Возложив на глыбу ладони, она пожирала её нежным взором художницы, влюблённой в своё творение. Кусок мрамора был выше её вдвое, и она попросила себе какие-нибудь подмостки. Ей принесли высокие деревянные козлы. Взобравшись на них, Дунава начала творить чудеса.
Она гладила мрамор, и он просто сыпался из-под её рук, обращаясь в порошок. Ласкающими движениями Дунава высвободила из глыбы девичью головку на лебединой шее и изящные покатые плечи; когда под её ладонями проступила целомудренная грудь, вдохновенная мастерица потупила и отвела взор, точно просила у каменной девы прощения за эту вольность. Лицо она пока не прорабатывала, оставляя его, видимо, напоследок. Складки одежды струились так естественно, что ежели б Смилина не знала точно, что это камень, она бы приняла их за настоящую ткань. У подножия статуи насыпалась уже целая куча мраморного песка, и работницы кузни кинулись помогать художнице, сгребая его и оттаскивая в сторону.
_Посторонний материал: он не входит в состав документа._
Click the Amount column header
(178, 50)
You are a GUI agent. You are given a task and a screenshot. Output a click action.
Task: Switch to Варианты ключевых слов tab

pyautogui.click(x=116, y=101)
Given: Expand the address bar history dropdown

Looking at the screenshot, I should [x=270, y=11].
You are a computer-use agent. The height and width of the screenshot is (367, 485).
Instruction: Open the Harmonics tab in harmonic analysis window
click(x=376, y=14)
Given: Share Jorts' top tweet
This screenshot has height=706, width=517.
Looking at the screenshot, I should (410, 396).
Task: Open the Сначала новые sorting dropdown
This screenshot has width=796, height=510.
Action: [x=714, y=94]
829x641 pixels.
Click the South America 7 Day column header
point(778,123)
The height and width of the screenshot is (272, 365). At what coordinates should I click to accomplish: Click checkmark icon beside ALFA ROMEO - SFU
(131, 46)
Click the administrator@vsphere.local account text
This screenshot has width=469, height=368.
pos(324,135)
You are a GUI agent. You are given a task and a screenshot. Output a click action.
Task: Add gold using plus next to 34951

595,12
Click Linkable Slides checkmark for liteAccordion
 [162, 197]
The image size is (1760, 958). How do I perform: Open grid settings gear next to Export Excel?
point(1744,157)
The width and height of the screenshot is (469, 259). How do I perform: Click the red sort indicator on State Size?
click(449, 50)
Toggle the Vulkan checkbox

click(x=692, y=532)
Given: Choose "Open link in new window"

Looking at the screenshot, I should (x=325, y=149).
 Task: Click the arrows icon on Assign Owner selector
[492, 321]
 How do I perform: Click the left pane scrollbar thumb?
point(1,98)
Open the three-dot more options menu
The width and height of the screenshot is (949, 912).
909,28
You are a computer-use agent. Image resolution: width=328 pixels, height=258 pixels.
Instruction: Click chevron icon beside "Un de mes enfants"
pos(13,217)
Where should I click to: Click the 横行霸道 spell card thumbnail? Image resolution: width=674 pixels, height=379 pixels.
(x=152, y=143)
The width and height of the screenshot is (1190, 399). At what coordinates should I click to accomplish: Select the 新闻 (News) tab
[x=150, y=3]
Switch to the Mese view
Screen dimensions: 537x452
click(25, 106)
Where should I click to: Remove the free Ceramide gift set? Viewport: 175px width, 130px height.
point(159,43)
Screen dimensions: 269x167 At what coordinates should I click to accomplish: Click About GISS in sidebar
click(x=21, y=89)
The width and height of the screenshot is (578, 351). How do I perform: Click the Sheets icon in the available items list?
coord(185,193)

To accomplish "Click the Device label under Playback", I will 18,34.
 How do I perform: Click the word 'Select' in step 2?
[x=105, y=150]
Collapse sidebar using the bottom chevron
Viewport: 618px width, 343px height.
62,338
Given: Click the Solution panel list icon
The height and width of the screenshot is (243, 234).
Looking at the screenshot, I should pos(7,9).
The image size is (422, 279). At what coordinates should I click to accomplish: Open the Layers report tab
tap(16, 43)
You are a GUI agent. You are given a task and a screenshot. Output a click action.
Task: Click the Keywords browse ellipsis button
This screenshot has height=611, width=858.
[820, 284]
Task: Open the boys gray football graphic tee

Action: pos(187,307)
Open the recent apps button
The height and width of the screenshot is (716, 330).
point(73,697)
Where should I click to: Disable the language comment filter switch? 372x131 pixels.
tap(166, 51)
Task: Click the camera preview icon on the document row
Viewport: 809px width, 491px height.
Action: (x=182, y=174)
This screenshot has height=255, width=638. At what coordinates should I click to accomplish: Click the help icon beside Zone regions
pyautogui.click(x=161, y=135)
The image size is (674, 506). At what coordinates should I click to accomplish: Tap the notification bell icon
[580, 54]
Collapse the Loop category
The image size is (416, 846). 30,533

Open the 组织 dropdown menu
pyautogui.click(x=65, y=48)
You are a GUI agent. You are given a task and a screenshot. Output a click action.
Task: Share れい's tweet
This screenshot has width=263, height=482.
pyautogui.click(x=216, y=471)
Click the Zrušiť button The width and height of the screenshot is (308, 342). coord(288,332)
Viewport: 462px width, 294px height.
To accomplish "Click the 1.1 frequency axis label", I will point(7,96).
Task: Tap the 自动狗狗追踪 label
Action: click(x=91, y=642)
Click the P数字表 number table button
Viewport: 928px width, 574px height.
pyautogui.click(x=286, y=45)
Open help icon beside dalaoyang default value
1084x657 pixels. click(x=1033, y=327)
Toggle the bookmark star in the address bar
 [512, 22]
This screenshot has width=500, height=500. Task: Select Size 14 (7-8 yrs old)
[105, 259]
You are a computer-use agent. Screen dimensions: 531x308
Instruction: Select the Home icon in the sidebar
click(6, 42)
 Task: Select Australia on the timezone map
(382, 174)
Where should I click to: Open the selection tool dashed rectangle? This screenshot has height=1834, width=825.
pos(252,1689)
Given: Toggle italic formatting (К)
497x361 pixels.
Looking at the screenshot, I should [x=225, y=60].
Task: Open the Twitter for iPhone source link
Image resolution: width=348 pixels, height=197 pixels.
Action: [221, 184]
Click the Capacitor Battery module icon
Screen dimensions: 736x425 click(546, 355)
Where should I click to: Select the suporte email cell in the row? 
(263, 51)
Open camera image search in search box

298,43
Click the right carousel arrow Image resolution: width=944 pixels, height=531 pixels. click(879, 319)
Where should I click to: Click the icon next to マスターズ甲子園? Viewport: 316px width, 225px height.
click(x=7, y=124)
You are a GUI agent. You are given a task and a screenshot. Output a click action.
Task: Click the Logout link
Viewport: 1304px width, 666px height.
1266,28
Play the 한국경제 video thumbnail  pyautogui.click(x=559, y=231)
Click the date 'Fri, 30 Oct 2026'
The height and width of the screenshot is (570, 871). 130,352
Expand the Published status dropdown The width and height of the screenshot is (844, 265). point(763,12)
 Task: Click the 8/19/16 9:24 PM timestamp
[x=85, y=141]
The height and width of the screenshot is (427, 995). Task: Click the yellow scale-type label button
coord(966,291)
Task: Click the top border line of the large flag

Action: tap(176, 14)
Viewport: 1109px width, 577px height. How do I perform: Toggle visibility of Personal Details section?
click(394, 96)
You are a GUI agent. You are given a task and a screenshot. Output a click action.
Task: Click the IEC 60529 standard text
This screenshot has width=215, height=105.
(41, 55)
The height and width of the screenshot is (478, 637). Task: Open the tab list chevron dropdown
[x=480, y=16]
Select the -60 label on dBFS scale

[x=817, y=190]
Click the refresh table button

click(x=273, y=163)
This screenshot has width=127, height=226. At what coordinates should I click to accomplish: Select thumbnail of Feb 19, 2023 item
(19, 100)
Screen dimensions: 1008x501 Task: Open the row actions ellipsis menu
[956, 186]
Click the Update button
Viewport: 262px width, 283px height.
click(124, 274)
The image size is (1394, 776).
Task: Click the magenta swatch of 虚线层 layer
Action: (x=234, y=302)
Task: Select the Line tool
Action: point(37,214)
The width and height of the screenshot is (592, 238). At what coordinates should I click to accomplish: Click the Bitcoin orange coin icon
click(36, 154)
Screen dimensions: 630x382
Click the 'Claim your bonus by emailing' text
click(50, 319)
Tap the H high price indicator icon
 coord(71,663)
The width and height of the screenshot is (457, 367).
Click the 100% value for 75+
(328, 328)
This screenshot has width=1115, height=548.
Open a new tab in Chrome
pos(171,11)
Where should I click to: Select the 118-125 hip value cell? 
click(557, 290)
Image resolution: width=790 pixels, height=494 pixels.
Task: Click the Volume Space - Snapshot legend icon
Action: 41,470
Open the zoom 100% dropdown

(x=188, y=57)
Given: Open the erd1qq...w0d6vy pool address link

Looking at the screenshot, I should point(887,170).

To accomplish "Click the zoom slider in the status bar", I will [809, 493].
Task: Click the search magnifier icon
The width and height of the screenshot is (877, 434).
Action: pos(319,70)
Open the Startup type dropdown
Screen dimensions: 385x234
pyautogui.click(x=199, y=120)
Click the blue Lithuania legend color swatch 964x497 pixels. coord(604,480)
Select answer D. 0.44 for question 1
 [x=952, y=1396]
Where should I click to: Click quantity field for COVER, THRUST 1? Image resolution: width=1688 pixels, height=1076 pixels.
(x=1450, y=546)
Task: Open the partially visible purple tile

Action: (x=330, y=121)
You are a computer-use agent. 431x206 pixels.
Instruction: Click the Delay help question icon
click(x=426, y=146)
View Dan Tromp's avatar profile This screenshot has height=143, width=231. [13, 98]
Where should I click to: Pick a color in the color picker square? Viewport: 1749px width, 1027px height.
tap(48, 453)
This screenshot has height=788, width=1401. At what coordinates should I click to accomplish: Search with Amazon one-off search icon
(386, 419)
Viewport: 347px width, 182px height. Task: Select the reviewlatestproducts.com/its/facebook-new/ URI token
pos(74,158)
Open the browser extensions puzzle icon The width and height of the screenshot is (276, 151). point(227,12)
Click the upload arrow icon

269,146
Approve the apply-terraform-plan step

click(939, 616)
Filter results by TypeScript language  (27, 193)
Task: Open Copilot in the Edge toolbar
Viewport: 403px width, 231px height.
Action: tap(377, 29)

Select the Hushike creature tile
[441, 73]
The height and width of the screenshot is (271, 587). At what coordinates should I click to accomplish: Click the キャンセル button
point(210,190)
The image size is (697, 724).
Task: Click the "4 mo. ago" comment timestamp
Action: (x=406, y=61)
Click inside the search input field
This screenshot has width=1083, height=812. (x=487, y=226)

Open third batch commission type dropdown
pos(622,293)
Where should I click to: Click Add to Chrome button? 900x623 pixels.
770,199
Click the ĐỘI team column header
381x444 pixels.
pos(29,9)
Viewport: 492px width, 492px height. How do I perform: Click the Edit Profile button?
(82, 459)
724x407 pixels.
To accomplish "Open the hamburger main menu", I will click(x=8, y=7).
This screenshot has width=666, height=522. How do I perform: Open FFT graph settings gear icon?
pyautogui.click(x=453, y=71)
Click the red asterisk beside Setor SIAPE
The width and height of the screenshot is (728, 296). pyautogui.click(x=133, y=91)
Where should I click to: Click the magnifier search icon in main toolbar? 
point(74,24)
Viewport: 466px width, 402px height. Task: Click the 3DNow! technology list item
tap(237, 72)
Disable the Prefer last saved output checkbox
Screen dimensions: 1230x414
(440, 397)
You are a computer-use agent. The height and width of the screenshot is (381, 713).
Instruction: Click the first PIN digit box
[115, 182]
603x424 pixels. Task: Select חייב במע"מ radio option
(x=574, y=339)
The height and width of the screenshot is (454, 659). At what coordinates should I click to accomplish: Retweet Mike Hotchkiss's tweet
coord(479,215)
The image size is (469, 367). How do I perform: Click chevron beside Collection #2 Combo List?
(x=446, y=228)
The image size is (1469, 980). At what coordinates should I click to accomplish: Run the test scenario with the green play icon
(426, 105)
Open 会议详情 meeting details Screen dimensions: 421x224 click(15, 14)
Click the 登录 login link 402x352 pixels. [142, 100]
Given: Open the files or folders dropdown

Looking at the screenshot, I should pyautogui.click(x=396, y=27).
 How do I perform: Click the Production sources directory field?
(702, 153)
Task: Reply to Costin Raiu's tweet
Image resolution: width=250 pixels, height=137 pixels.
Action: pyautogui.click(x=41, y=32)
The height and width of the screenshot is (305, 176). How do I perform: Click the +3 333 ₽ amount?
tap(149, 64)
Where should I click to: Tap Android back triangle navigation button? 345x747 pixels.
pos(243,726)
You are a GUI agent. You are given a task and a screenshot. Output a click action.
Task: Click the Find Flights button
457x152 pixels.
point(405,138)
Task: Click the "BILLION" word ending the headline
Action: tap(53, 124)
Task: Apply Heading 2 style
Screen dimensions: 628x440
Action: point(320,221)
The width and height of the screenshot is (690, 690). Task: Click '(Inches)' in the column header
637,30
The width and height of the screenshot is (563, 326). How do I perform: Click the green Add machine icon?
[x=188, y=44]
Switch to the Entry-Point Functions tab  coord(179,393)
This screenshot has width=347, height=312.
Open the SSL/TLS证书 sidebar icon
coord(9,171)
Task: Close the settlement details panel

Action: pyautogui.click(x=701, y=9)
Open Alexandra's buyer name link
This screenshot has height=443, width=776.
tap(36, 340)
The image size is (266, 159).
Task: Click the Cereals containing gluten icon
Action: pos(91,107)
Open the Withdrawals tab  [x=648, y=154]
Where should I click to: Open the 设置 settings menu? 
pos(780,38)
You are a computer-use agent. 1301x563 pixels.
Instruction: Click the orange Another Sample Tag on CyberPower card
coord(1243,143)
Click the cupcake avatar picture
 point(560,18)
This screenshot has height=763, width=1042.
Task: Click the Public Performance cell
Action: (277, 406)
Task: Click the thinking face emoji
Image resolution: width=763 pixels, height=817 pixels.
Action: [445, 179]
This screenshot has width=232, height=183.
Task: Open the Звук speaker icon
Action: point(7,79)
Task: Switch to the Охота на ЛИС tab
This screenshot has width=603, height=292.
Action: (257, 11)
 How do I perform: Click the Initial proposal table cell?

И наконец Дунава положила свои волшебные руки на лицо изваяния, всё ещё спрятанное в толще мрамора. Чуткие пальцы двинулись, и посыпались крупинки… Начал проступать лоб, высокий и гладкий, потом показался гордый изгиб бровей, большие глаза и изящный нос. Быстро-быстро перебирая пальцами, Дунава «лепила» губы, и её собственный рот, в юности пухлый и улыбчивый, а теперь – твёрдый, смелый и дерзкий, задрожал в улыбке. Посуровевшие с годами черты смягчились выражением нежности и обожания. Она прильнула к мраморным губам поцелуем, и в души всех наблюдательниц невольно закралось ожидание ещё одного, ещё более невероятного чуда – оживления статуи. Впрочем, камень остался камнем, пусть и принявшим одухотворённый, сияющий облик белогорской красавицы.